Welcome back to The Colour Out Of Space Opera, a blog post series on the uses of colour and style in many familiar space opera series! Here are the catch-up links if you need them: one two three four five six
The last two installments focused on the use of colour in Blake’s 7, to colour-code the heroes for quick characterisation, and also to show characterisation arcs. This time, let’s turn back to Battlestar Galactica, Blake’s 7‘s near-contemporary.
One particular use of colour in 1970s Battlestar Galactica is the use of white as a shorthand for villainy. This appears to start as a sly political dig. The series itself generally followed a strongly neoconservative line, to the effect that politicians are untrustworthy, pacifists are naive, and governance is best done by reluctant leaders who swoop in, solve your problems, and go away quickly. In the pilot episode, the Council of Twelve (or Quorum) ruling the Colonies appear dressed in Roman-style white senatorial robes. Naturally, one of the Quorum is a traitor to his species, and the rest are naive idiots who basically let him get away with it:
However, there’s another referent. The 1970s saw a renewed dialogue over the history of slavery and its fallout in the USA, so what’s a better shorthand for villainy in a multiethnic neoconservative series than a costume recalling, white-clad, plantation owners:
The re-use of this trope also gives us white-clad corrupt politicians (again) in The Gun on Ice Planet Zero, white-helmeted prison guards in The Long Patrol… and this guy.
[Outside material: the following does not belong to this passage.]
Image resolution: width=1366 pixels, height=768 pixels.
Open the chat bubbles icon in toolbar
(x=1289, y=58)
In one of the more interesting, and subtle, uses of this trope, Count Iblis in War of the Gods first appears to the Fleet as a man wearing a uniform not unlike Adama’s, but white. This appears like a way of inspiring trust while also subtly hinting at Iblis’ supernatural, “angelic” nature… but, if you’ve been following the series, also a hint that he’s the anti-Adama, who will potentially lead the Fleet to destruction. And then, in the same story, we meet the Lightship People:
Angelic creatures, also dressed in white. Seemingly benign figures who can even restore the dead– but who are also plainly working to their own agenda and not necessarily the good of the Fleet.
This is echoed later in their implied messenger, “John,” an ambivalent figure who Starbuck and Apollo find less than trustworthy:
And, while the re-use of the white uniforms in the godawful Galactica 1980 was, on one level, simply a way of saving money, it could also be taken as a sign that something in the series has gone terribly, terribly wrong.
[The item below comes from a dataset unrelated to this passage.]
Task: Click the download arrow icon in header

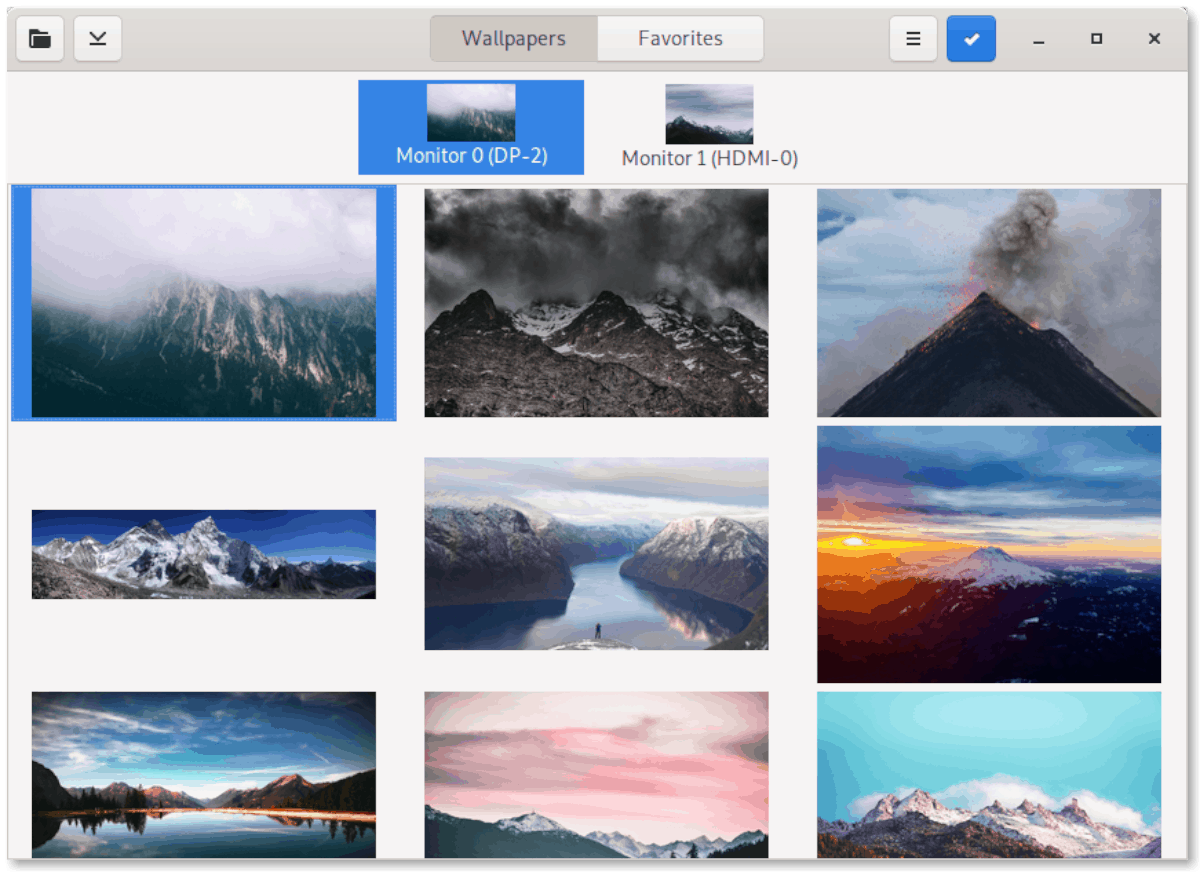Action: 98,39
What about the new series? The colour-coding comes in first of all as a way of differentiating individual Cylons, perhaps most obviously in the case of burgundy-Doral and teal-Doral, identified by jacket colour:
Given that the series sets up a nature/protagonist, culture/antagonist differentiation early on, though, we can also see styles, rather than colour per se, used to set up the opposing characters of Sweet Eight (nature) and Hard Eight (culture) in The Face of the Enemy.
As with Blake’s 7, though, reimagined Battlestar Galactica also uses changes in colour and style to show the journeys of various characters. Leoben, for instance, starts out as a fanatic, obsessed with Starbuck and what he believes to be her spiritual destiny:
As this obsession leads him into darker, sadder areas, he abandons the rough bright colours and wears black. Significantly this is also true of the Head-Leoben who appears to Starbuck in her visions, symbolising his role in allowing her to come to terms with her destructive nature and her own death:
One of the more interesting examples comes with another of the Head People, in this case Head Six who appears to Baltar throughout the story. When she first appears, it’s in a red dress, symbolising her connection to the Cylons but also seduction, destruction and conflict…
(…as a side point, note that a red dress is also, so to speak, a red flag about the true nature of Ellen Tigh…)
During the Pegasus story arc, though, Head Six dresses in darker colours, as Baltar has to confront and navigate the abuses perpetuated by humans on Cylons (and on each other):
Later, as Baltar becomes a spiritual leader to the Fleet and begins encoding the monotheistic religion that Head Six has been encouraging him towards, she varies her colour scheme somewhat:
Significantly, when she is most encouraging Baltar towards his spiritual role (at the end of the first season, and later on after Baltar’s cult forms), she dresses in white:
Which, of course, has connotations of spirituality and angelic nature, and weddings, and other positive associations that one might expect.
But let’s not forget: right from the start, a white costume in Battlestar Galactica marks you out as, at least to some degree, a villain.